■ WORK TO BE COMPLETED
Transcribe every line of the items below without changing anything, and leave the pictures out of your answer.

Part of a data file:
------------------------------

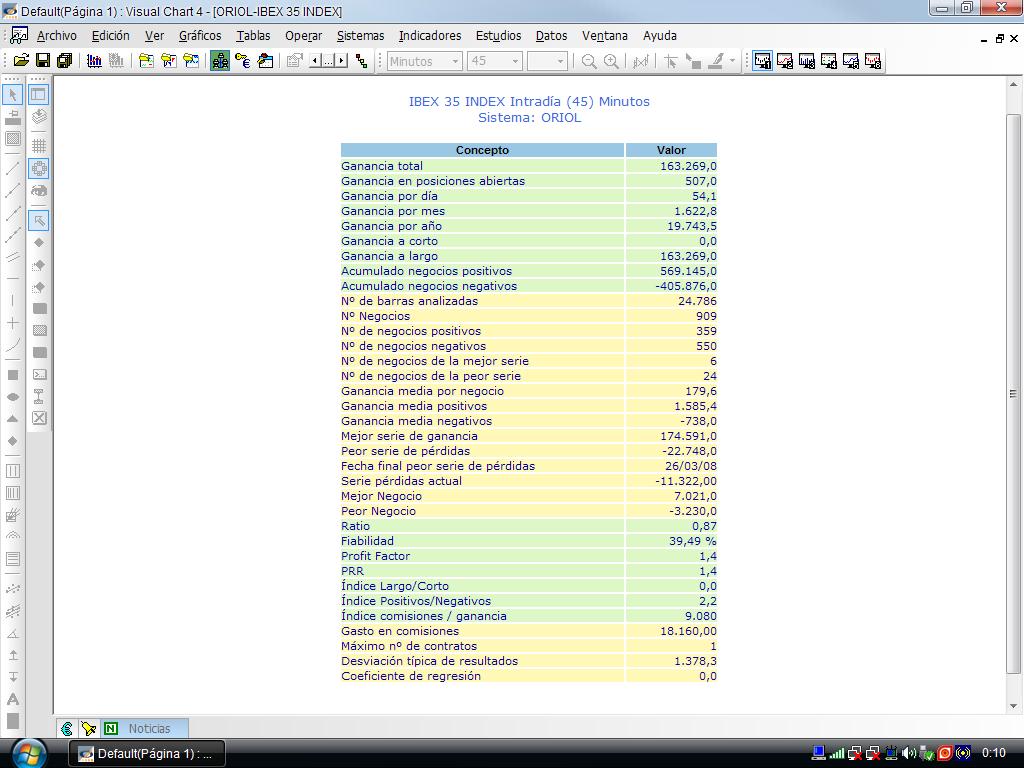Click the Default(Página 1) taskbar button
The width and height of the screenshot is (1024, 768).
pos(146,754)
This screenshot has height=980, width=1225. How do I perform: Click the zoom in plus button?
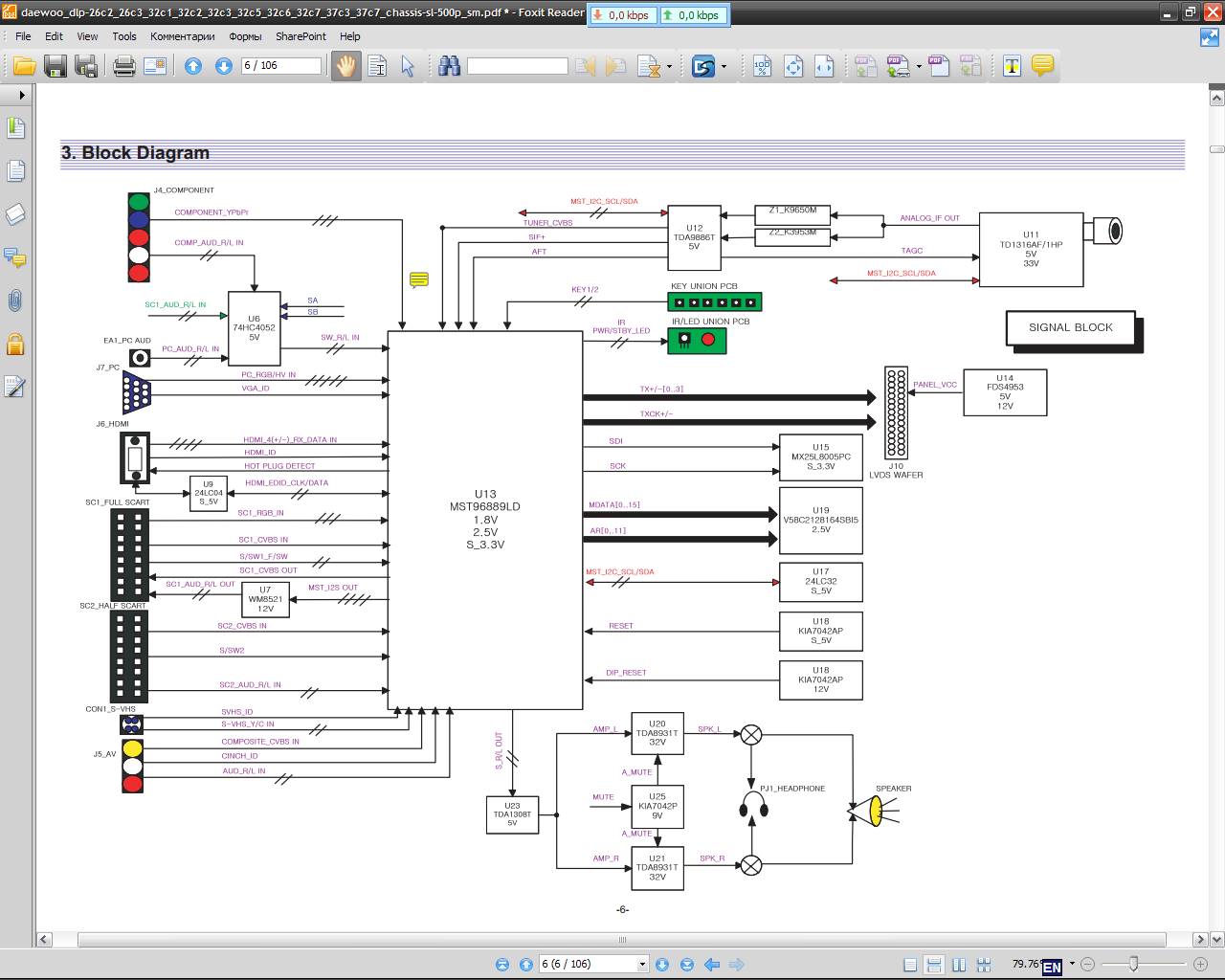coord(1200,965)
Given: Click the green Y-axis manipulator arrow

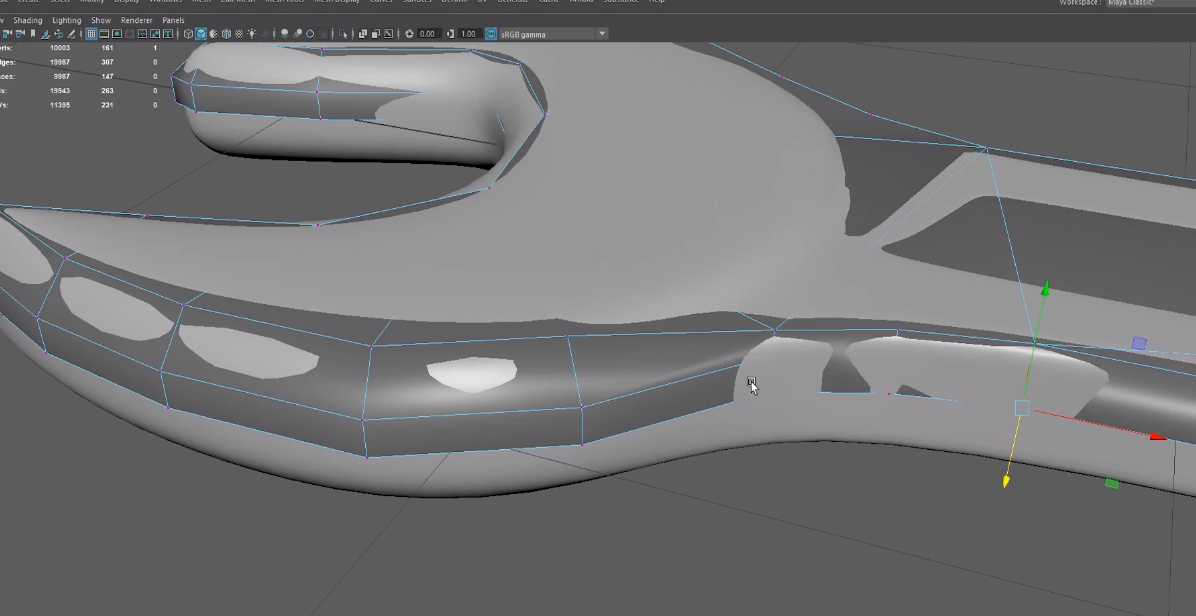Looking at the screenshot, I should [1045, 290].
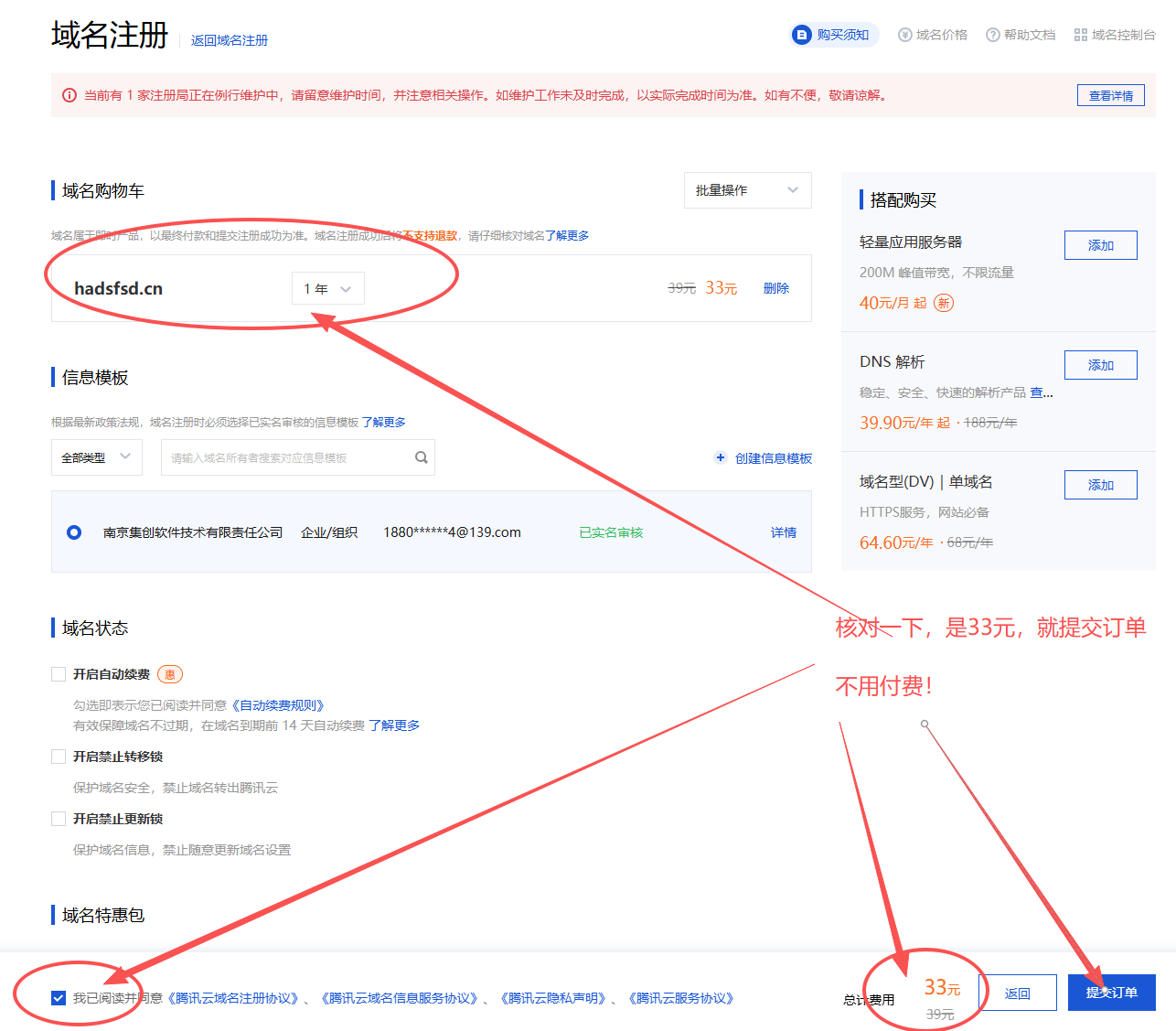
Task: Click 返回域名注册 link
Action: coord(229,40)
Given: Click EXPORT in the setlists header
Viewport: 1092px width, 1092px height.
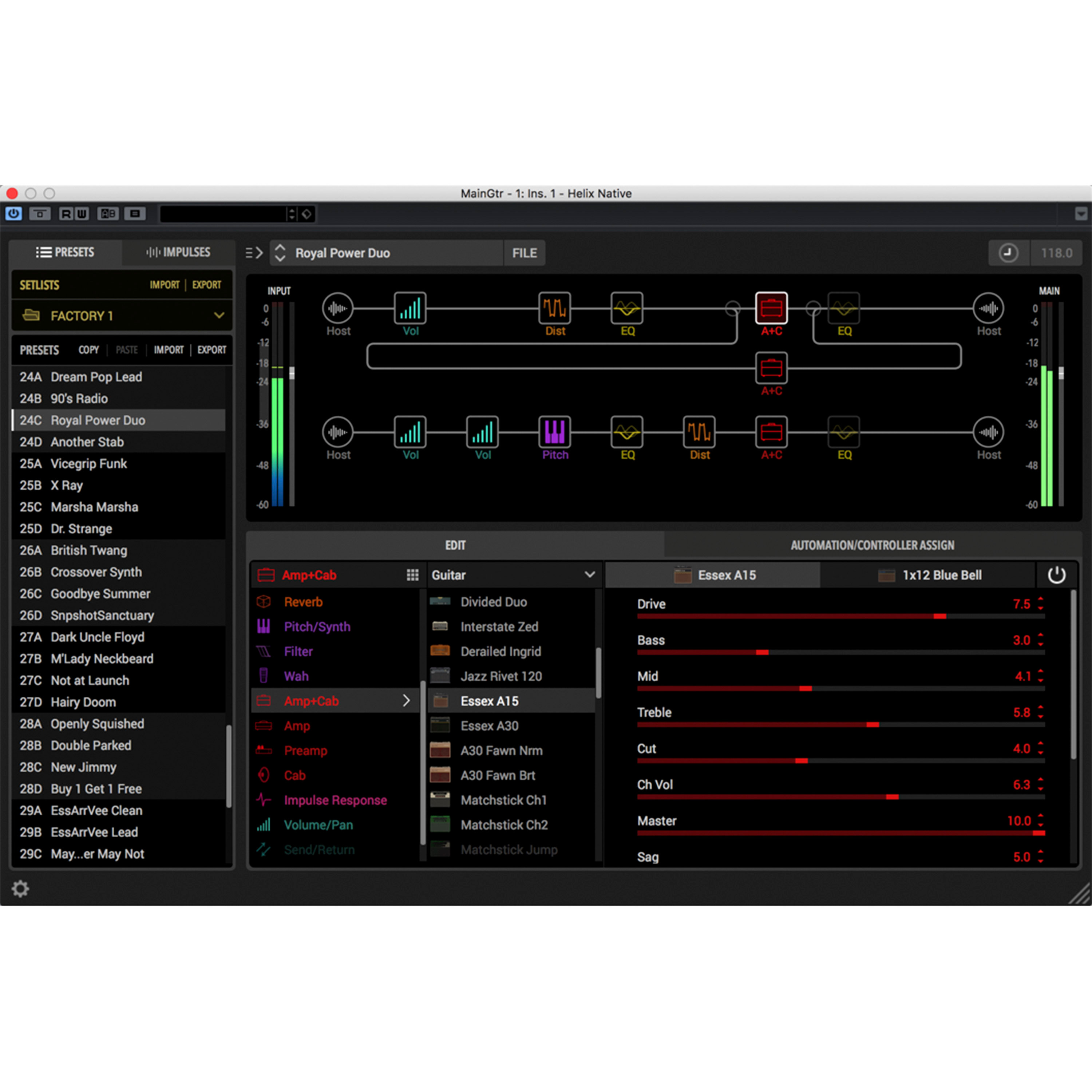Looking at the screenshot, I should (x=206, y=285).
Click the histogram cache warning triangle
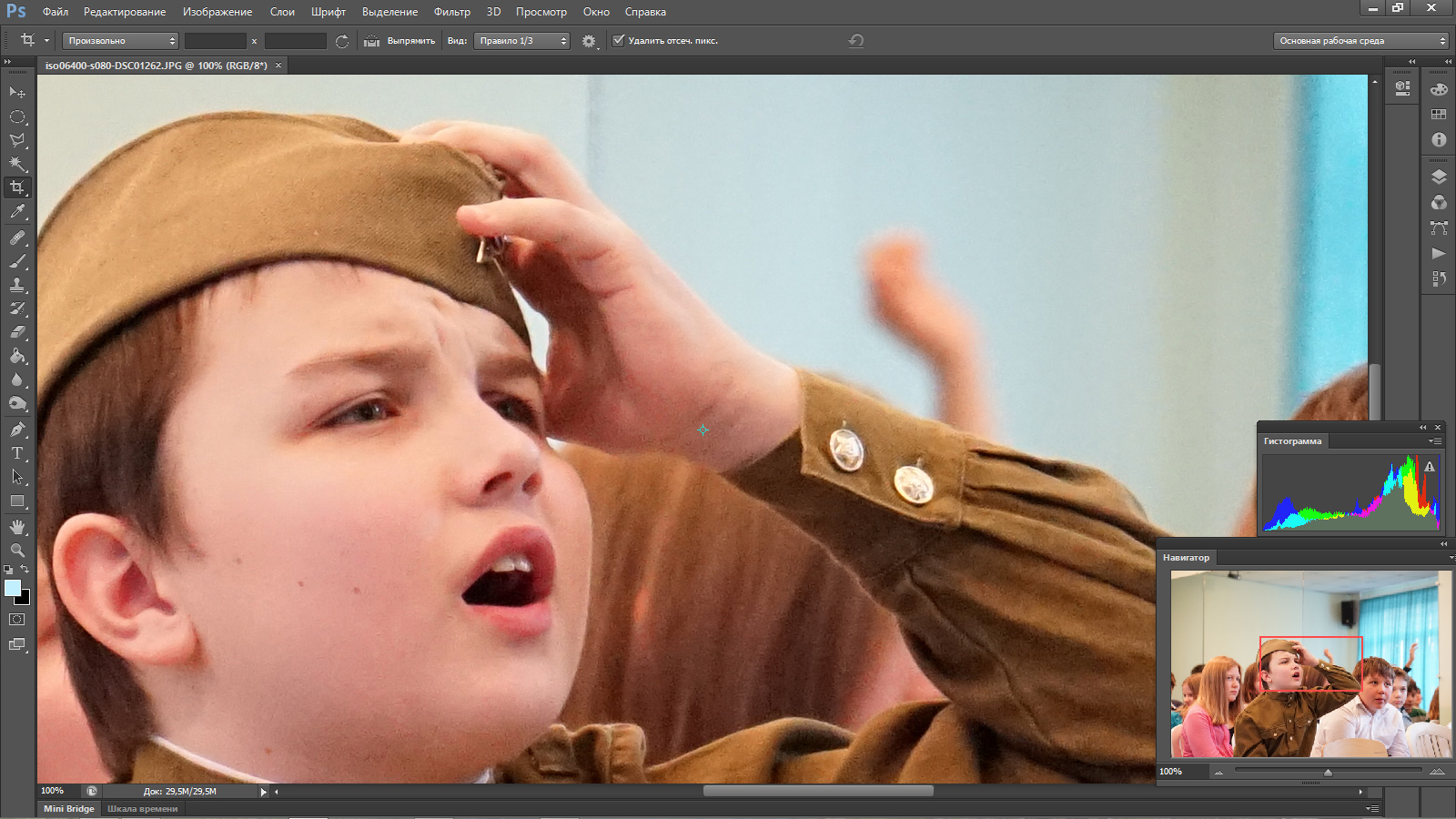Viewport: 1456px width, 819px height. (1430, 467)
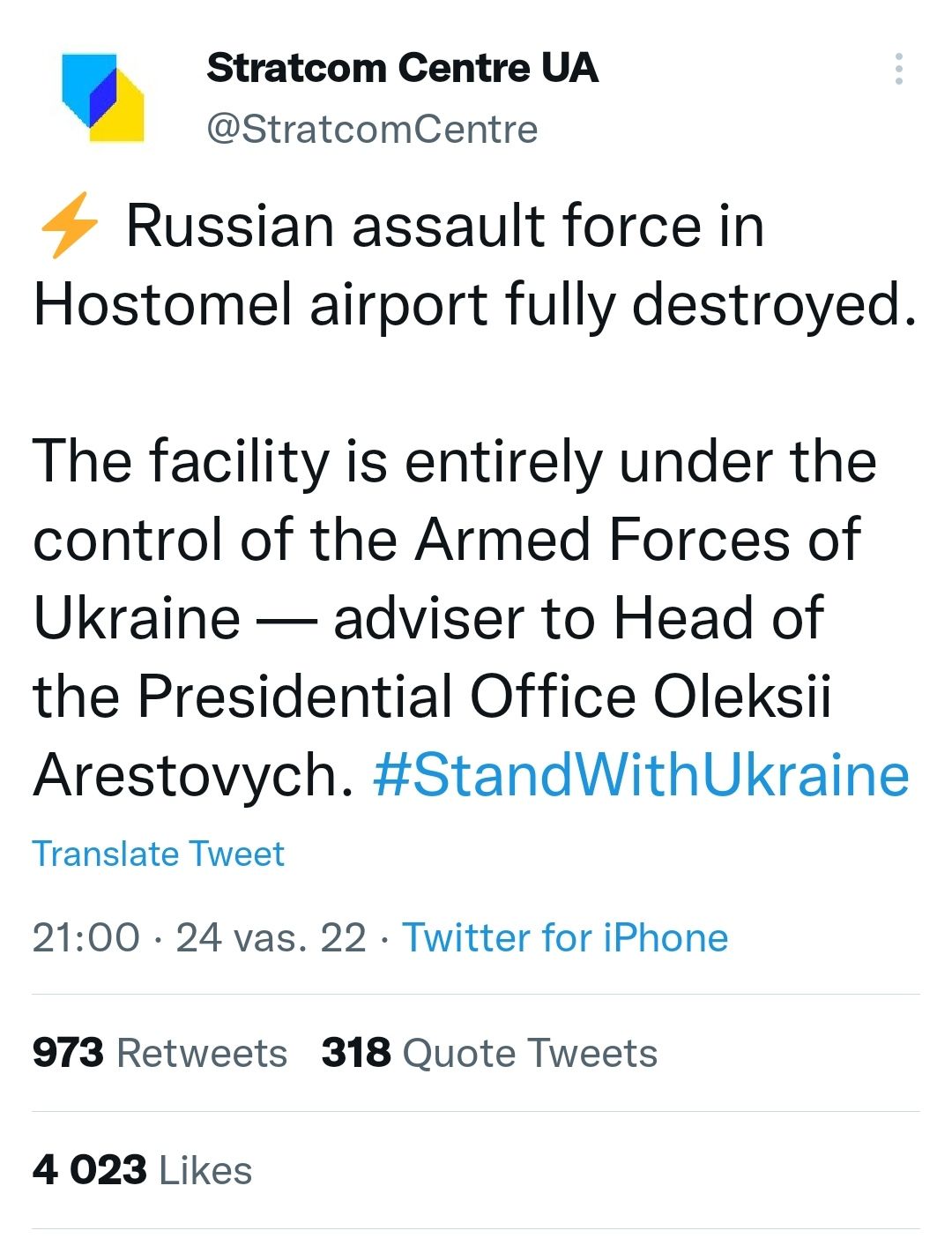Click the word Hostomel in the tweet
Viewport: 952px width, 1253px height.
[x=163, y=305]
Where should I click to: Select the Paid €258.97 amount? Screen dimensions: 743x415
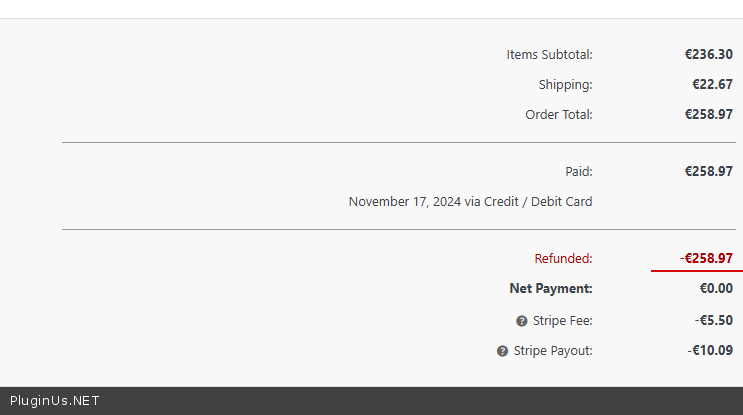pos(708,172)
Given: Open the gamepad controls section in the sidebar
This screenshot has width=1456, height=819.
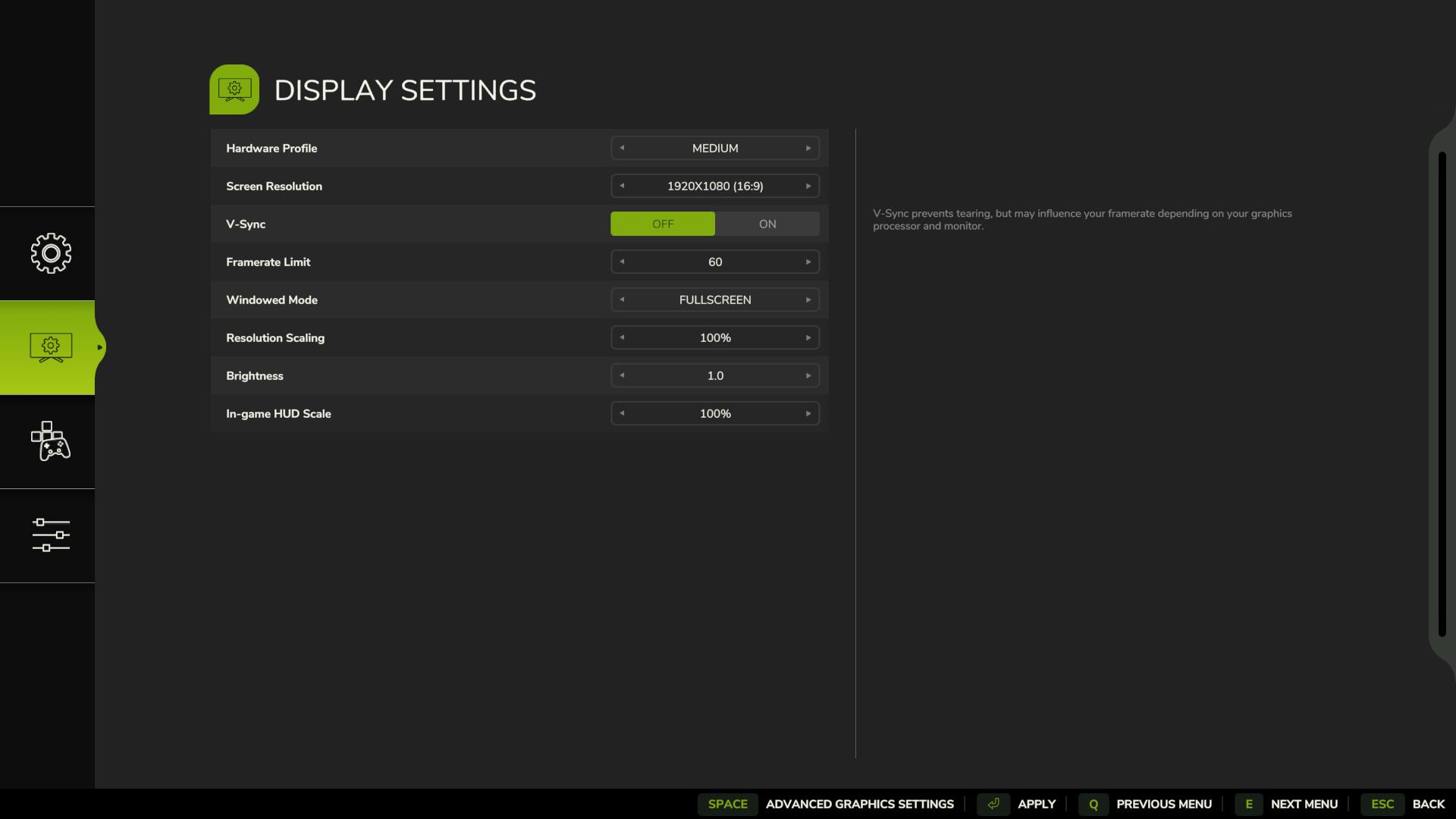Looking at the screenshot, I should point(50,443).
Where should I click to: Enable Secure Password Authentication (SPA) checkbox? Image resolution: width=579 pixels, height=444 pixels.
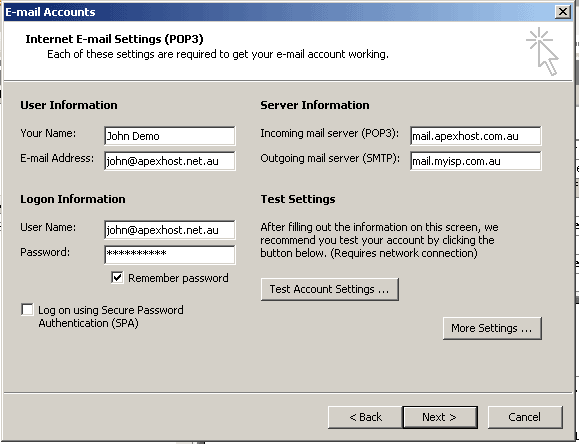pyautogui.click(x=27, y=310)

------------------------------

■ REPLY TO THE EXERCISE
Click the Default(Página 1) taskbar button
The width and height of the screenshot is (1024, 768).
pos(146,754)
This screenshot has height=980, width=1225. How do I perform: Click the zoom in plus button?
coord(1200,965)
Given: Click the green Y-axis manipulator arrow

Looking at the screenshot, I should [1045, 290].
Task: Click 返回域名注册 link
Action: coord(229,40)
Given: Click EXPORT in the setlists header
Viewport: 1092px width, 1092px height.
Looking at the screenshot, I should (x=206, y=285).
Click the histogram cache warning triangle
Viewport: 1456px width, 819px height. (1430, 467)
Click the word Hostomel in the tweet
Viewport: 952px width, 1253px height.
[x=163, y=305]
Where should I click to: Select the Paid €258.97 amount? Screen dimensions: 743x415
pos(708,172)
Given: Open the gamepad controls section in the sidebar
This screenshot has width=1456, height=819.
Looking at the screenshot, I should point(50,443).
Where should I click to: Enable Secure Password Authentication (SPA) checkbox? Image resolution: width=579 pixels, height=444 pixels.
pyautogui.click(x=27, y=310)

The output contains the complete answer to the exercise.